2.1.2. Categorization of Gene Regulation

Cancer is caused by dysregulated tumor suppressor genes or oncogenes. Due to genetic mutations or alterations in gene regulation, such genes are switched on or off and are expressed at abnormally high or low levels in tumor initiation and progression. It is important to define the up-regulation, normal, and down-regulation ranges by categorizing the gene expression data generated from high-throughput microarray or RNA sequencing. Housekeeping genes are generally used to categorize gene expression data. Housekeeping genes are essential for the existence of the cell, regardless of their specific role in the tissue or organism. Housekeeping genes are expressed in all cells of an organism regardless of conditions (normal or pathophysiological), tissue type, developmental stage, cell cycle status, or external signals. Unlike in qRT-PCR, housekeeping genes are not generally used for normalization in RNA sequencing analysis. Therefore, the variation in gene expression measurements due to different sample preparation techniques is not accounted for in the RNA expression analysis. A set of stably expressed housekeeping genes in particular tissue types should be used for the corresponding research. For instance, a set of housekeeping genes were used for NSCLC^{[55][56][57][58][59]}, including ACTB, B2M, CDKN1B, ESD, FLOT2, GAPDH, GRB2, GUSB, HMBS, HPRT1, HSP90AB1, IPO8, LDHA, NONO, PGK1, POLR2A, PPIA, PPIH, PPP1CA, RHOA, RPL13A, SDCBP, TBP, TFRC, UBC, YAP1, and YWHAZ to define the threshold of gene expression level in multi-omics regulatory network studies^[47][60]. Specifically, the total percentage of up-regulated and down-regulated samples was fixed for all the housekeeping genes to be 30%, and the average standard deviation of the normal range for the selected housekeeping genes was calculated. This average standard deviation was applied to all other genes in the genome to define their normal, up-regulation, or down-regulation ranges^[47][60]. “Half SAM score” is recommended for differential gene expression analysis of data generated from microarrays and next-generation sequencing (NGS)^[61]. DEseq2 is commonly used for fold change and differential gene expression analysis of NGS data^[62].

2.1.3. Categorization of Protein Regulation

Protein expression represents how proteins are synthesized, modified, and regulated in an organism. The synthesis and regulation of proteins depend on the functional requirements in the cell. The blueprint for proteins is stored in DNA and decoded by a highly regulated transcriptional process that produces messenger RNA (mRNA). The information encoded by mRNA is subsequently translated into proteins as functional units of biological processes. Protein expression data generated from AQUA^[55] and Nano-LC-MS/MS^[63] are often log-transformed for differential expression analysis and Cox survival modeling. The up-regulation, normal, and down-regulation ranges of protein expression also need to be defined, similar to gene expression. In a regulatory network analysis of NSCLC tumors^[63], the categorization of protein regulation was performed by using the normal range defined with NSCLC housekeeping genes^{[55][56][57][58][59]}, including B2M, ESD, FLOT2, GAPDH, GRB2, HPRT1, HSP90AB1, LDHA, NONO, POLR2A, PPP1CA, RHOA, SDCBP, and TFRC, based on their protein expression in NSCLC tumors and non-cancerous adjacent tissues in Xu’s cohort^[64]. The total percentage of up-regulated and down-regulated samples was fixed for all the housekeeping proteins, and the average standard deviation of the normal range for the selected housekeeping proteins was calculated and applied to all other proteins in the genome to define their normal, up-regulation, or down-regulation ranges^[63].

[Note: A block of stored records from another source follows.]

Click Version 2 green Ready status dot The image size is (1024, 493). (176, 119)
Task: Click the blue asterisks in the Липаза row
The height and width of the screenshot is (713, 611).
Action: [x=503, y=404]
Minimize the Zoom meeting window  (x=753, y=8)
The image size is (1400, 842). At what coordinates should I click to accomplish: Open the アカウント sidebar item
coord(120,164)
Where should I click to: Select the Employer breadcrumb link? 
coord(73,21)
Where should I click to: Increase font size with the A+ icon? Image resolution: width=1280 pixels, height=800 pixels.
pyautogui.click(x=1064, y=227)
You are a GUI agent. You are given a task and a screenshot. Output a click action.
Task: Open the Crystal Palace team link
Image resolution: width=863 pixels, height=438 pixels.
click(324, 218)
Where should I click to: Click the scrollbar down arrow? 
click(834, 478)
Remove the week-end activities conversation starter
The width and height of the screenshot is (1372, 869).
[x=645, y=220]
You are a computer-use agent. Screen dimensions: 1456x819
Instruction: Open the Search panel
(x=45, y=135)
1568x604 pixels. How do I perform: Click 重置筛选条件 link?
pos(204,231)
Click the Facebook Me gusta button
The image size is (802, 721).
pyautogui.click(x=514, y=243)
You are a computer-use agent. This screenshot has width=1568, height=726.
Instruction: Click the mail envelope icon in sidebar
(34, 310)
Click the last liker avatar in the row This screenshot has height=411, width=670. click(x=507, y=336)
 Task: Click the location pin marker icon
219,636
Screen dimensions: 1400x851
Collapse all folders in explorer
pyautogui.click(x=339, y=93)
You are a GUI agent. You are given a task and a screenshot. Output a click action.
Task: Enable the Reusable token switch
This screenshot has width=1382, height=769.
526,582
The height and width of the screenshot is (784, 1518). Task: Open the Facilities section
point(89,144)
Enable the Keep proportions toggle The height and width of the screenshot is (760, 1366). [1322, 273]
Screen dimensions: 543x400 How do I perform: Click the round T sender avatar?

2.2. Single-Cell Muti-Omics Data Processing

Each cell type has its distinct function. The single-cell analysis allows the study within a cell population to reveal how cell networks function^[65][66]. Ginkgo^[67] is an open-source web-based platform for single-cell CNV analysis. Single-cell transcriptomics simultaneously measures the gene expression level of individual cells in a given population^[68]. Single-cell whole-genome analyses by Linear Amplification via Transposon Insertion (LIANTI) can generate sufficient DNA for next-generation sequencing^[69]. In processing the single-cell gene expression data from Illumina HiSeq 2000, gene features are counted with the featureCounts method^[70] based on the Gencode v19 transcriptome annotation. In processing the data from Illumina HiSeq 4000, the reads are mapped with STAR aligner^[71] based on human genome reference GRCh38, and SAMtools^[72] is used to sort and index the mapped reads. The dropout phenomenon, i.e., the RNA in the cell is not detected due to limitations of current experimental protocols, is severe in single-cell transcriptomic data. As a result, a large number of genes are expressed with a value of 0 in many cells. This makes it difficult to classify single-cell gene expression as in bulk tumors, and the housekeeping gene technique described above cannot achieve usable results. Thus, single-cell gene expression data is generally classified into two categories, “not expressed” for genes with a feature count of 0, and “expressed” for genes with a future count greater than 0 in regulatory networks^[73]. DEsingle^[74] in Bioconductor is a common method for single-cell differential expression analysis.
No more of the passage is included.